Haskell Function Composition with Map Function

Question

I'm going through the Richard Bird's "Thinking Functionally with Haskell" book and there is a section that I can't understand where he's proving a property of the filter method. What he's proving is:

filter p . map f = map f . filter (p . f)

Previously in the book, he defines the filter as:

filter p = concat . map (test p)
test p x = if p x then [x] else []

This is how he proves the first equation:

    filter p . map f
= {second definition of filter} -- He's referring to the definition I gave above
    concat . map (test p) . map f
= {functor property of map}
    concat . map (test p . f)
= {since test p . f = map f . test (p . f)}
    concat . map (map f . test (p . f))
= {functor property of map}
    concat . map (map f) . map (test (p . f))
= {naturality of concat}
    map f . concat . map (test (p . f))
= {second definition of filter}
    map f . filter (p . f)

What I can't understand is how test p . f is equal to map f . test (p . f).

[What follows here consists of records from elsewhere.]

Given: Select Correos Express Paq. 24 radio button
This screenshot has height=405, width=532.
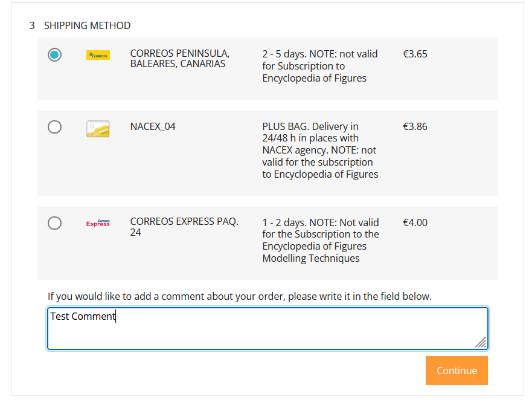Looking at the screenshot, I should point(54,223).
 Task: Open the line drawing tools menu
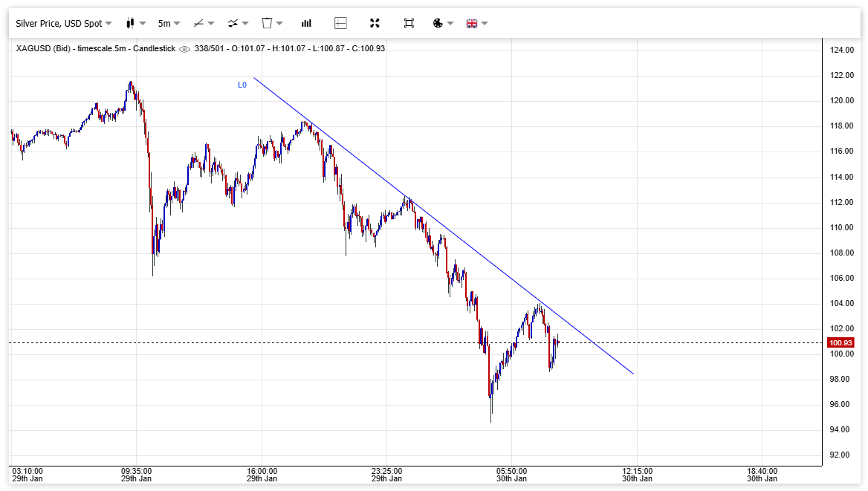[x=203, y=23]
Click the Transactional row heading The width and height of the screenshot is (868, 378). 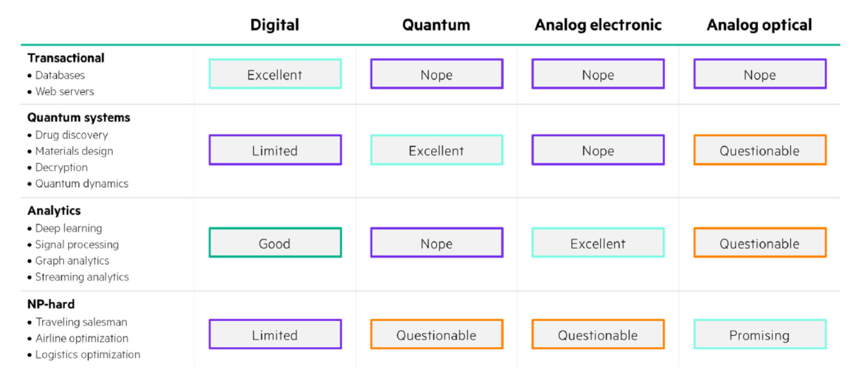66,58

This is how I tried to test it:

test :: (a -> Bool) -> a -> [a]
test p x = if p x then [x] else []

test ((<15) . (3*)) 4 -- test p .f, returns [4]
(map (3*) . test((<15) . (3*))) 4 -- map f . test (p . f), returns [12]

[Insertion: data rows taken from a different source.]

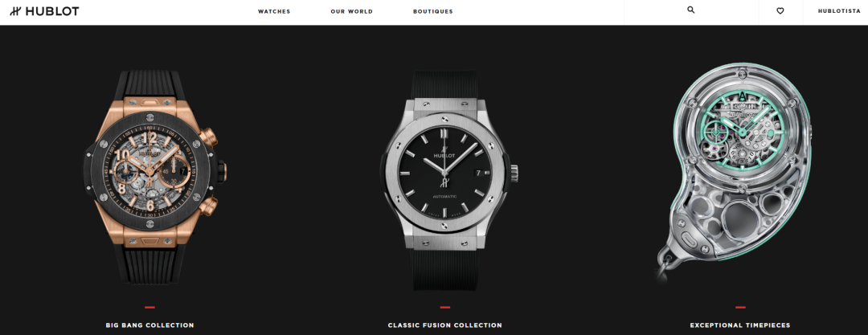Click the black dial of the Classic Fusion
This screenshot has height=335, width=868.
[445, 172]
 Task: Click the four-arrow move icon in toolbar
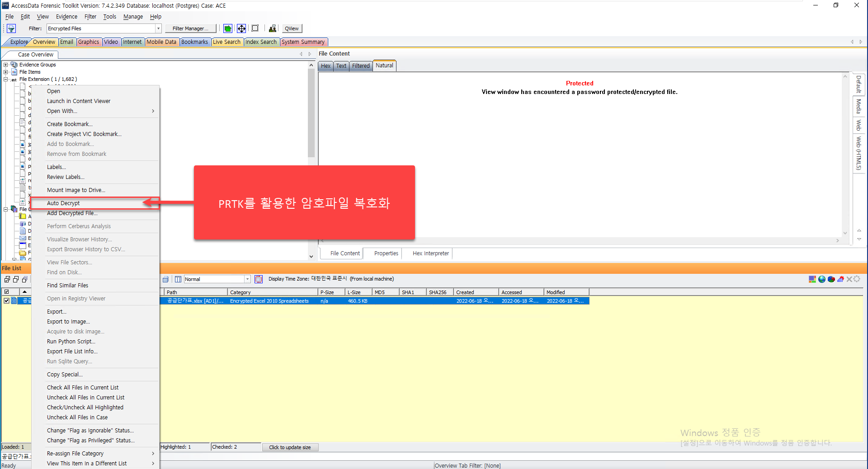[241, 28]
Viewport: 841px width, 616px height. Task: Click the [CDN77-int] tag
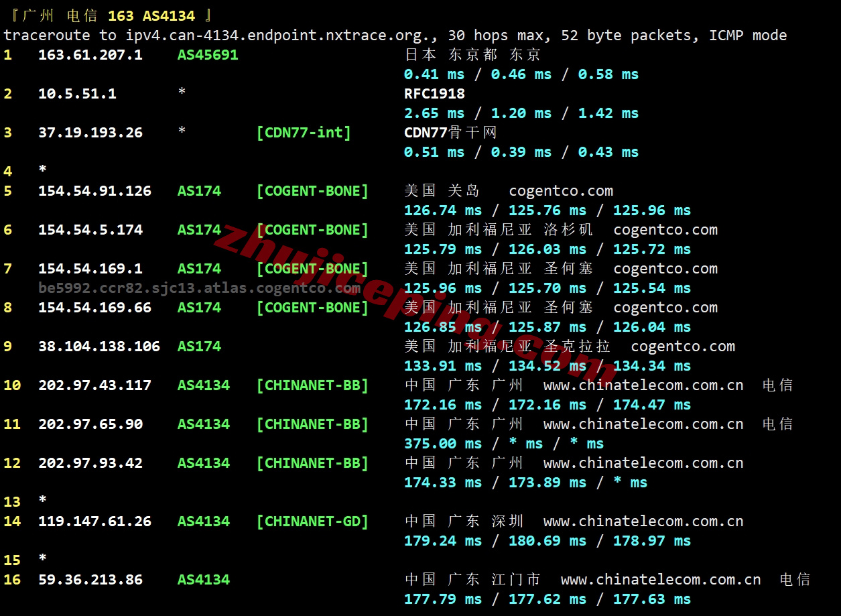pos(304,133)
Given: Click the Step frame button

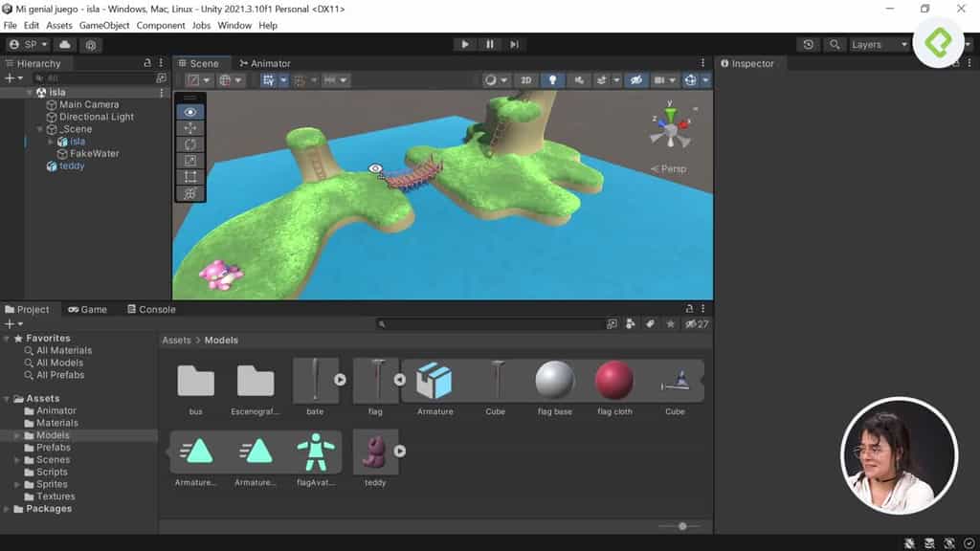Looking at the screenshot, I should click(x=516, y=43).
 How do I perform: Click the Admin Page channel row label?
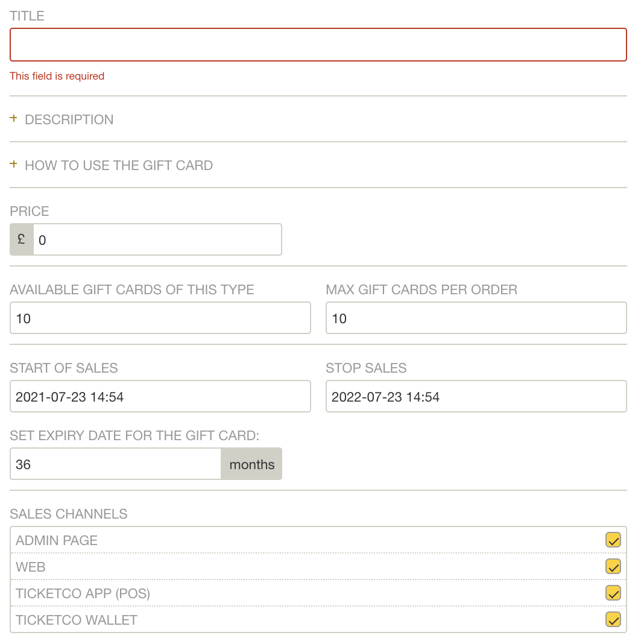57,540
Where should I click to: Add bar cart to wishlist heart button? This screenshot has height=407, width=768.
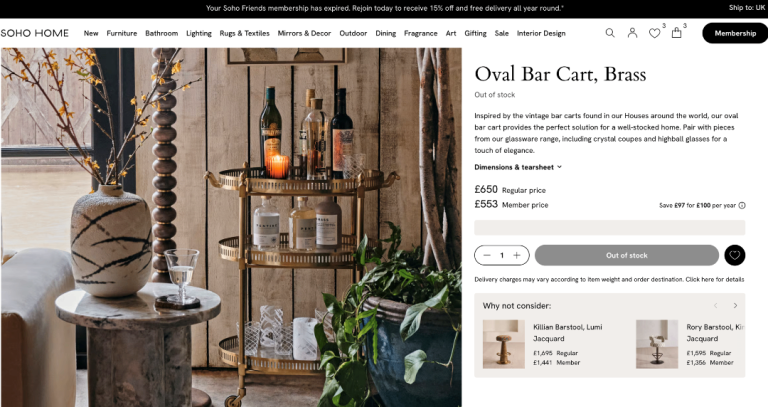(735, 255)
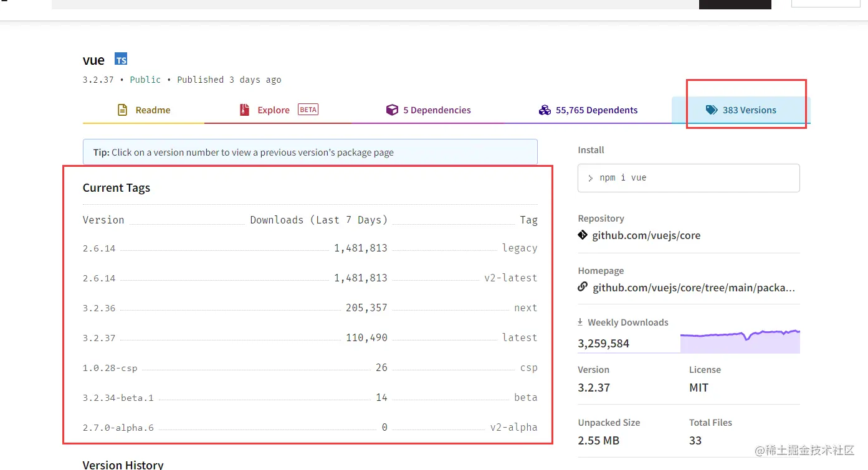
Task: Switch to the Readme tab
Action: pyautogui.click(x=153, y=110)
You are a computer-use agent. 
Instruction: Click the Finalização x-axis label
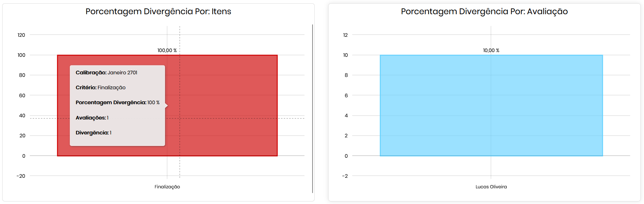[167, 187]
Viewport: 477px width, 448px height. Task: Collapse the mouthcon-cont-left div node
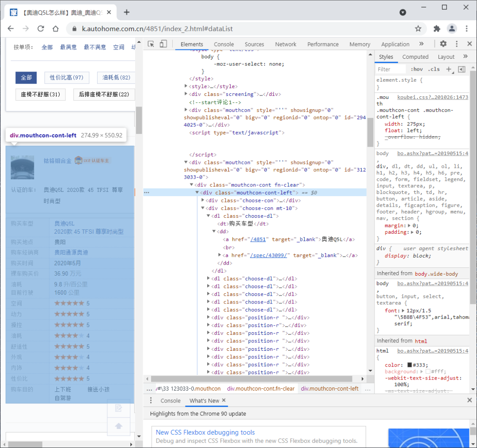tap(197, 192)
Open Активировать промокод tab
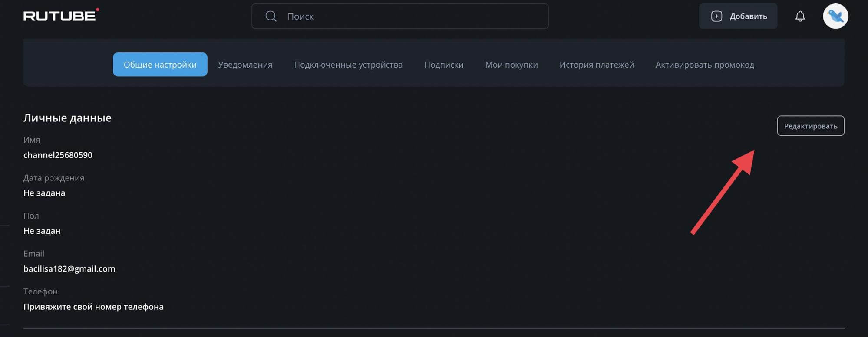The height and width of the screenshot is (337, 868). point(704,65)
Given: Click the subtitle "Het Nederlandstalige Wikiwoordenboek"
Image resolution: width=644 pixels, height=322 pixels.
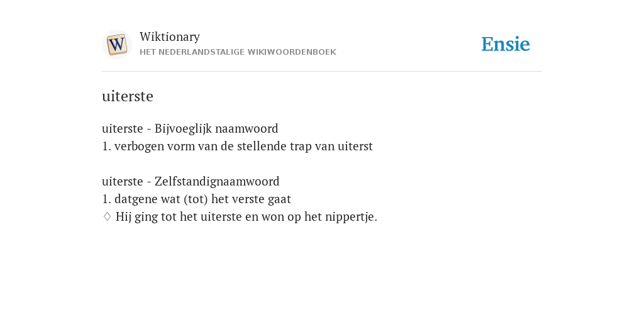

Can anyone please explain what I'm missing here?

Answer 1

You tested

test (p . f) = map f . test (p . f)

Which is indeed false. The property is actually

test p . f = map f . test (p . f)

Where the LHS associates as

test p . f = (test p) . f

Remember, function application is more tightly binding than any user-definable operator, acting like it's infixl 10. Two identifiers next to each other are always part of a prefix function application. (Except in the case of as-patterns: f xs@ys zs means f (xs@ys) zs.)

To prove the property:

    test p . f
={definition of (.)}
    \x -> test p (f x)
={definition of test}
    \x -> if p (f x) then [f x] else []
={definition of map, multiple times}
    \x -> if p (f x) then map f [x] else map f []
={float map f out of cases}
    \x -> map f (if p (f x) then [x] else [])
={definition of (.)}
    \x -> map f (if (p . f) x then [x] else [])
={definition of test}
    \x -> map f (test (p . f) x)
={definition of (.)}
    map f . test (p . f)

Adapting your example, test (<15) . (*3) means "multiply by 3, ensuring that the result is less than 15." map (*3) . test ((<15) . (*3)) means "ensure that thrice the input is less than 15, and, if so, return thrice the input."

Answer 2

HTNW's answer covers your test case and how to prove the equation using the definition of test. I'd say there still is an underlying question, though: from which hat were we supposed to pull that equation of -- why should we even consider the possibility of it being true? To answer that, let's begin by having a second look at the equation:

test p . f = map f . test (p . f)

In words, it says that modifying a value using some f function and then, given some suitable predicate p, applying test p on it is the same than modifying the value after using test (with the predicate suitably modified by composing it with f, so that it fits the type of the unmodified value).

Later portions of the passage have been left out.